Dataset records:
§

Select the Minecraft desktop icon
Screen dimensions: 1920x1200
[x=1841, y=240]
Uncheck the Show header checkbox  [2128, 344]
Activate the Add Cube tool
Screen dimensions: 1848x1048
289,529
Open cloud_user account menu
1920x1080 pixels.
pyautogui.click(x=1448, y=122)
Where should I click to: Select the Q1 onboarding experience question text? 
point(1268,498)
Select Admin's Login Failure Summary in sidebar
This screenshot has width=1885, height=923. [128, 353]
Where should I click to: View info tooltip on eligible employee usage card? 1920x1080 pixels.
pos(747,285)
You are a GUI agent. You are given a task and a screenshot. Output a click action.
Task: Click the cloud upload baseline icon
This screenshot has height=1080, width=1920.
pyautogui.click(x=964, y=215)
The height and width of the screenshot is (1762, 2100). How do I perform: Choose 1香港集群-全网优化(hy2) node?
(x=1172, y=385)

§

To do:
Search the records for the word "icon", then list every line that has it.

Answer to the exercise:
Select the Minecraft desktop icon
Task: Click the cloud upload baseline icon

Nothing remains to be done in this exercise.